There will be 6,000 homes across five new neighbourhoods within the park, as well as the gargantuan commercial centre of the £2bn Stratford International Quarter, which will see 4m square feet (370,000 square metres) of office space in a complex of swollen glass blocks, designed by an unholy alliance of second-rate corporate architects. Given the quality of buildings that have sprung up on the overheated fringe of the Olympic site, there is not much to inspire confidence that what comes next will be any better.

A wall of steroidal apartment towers line Stratford High Street to the south, dressed in cheap plastic cladding, with more bulky apartment blocks to the west, while the monstrous hulk of a 1,000-room Unite student accommodation block is rising to the north-east – given permission by the same planning team that will be judging the forthcoming schemes.

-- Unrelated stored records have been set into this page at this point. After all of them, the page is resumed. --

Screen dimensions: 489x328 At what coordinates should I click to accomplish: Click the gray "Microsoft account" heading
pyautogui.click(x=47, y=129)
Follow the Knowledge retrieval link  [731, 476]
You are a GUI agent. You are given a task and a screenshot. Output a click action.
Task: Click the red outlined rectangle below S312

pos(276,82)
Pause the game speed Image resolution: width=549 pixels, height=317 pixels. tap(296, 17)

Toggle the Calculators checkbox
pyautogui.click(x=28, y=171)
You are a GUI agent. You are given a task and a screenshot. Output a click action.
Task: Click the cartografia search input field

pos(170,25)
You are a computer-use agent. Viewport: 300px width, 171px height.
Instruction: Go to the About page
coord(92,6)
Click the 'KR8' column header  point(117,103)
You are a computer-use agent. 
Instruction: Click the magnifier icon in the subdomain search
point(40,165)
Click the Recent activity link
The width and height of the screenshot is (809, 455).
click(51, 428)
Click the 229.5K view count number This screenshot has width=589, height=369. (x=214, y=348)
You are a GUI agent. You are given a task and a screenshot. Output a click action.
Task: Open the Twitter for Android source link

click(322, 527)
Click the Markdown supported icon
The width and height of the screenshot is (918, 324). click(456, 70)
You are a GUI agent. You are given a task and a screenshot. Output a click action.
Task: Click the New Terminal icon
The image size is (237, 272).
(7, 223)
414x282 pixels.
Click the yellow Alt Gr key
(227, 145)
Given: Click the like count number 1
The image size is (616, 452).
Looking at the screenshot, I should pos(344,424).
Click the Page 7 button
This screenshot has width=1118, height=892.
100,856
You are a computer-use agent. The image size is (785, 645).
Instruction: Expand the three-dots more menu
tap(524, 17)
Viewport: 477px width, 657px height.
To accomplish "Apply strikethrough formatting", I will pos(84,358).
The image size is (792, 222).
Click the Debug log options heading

“It’s not my favourite building,” admits Hone, averting his gaze from the beige ziggurat that steps in clumsy chunks up to a 28-storey terracotta tower, like something more at home in Pyongyang. “But we have a planning process, and we can’t make perverse decisions.”
Refusing permission for such a scheme might seem perverse in the eyes of its developers, but it will be essential if the rest of the park is to develop into decent piece of London. As long as those in charge of balancing the books hold more sway than those overseeing quality control, the Olympic legacy will be one of commercial compromise over considered place-making.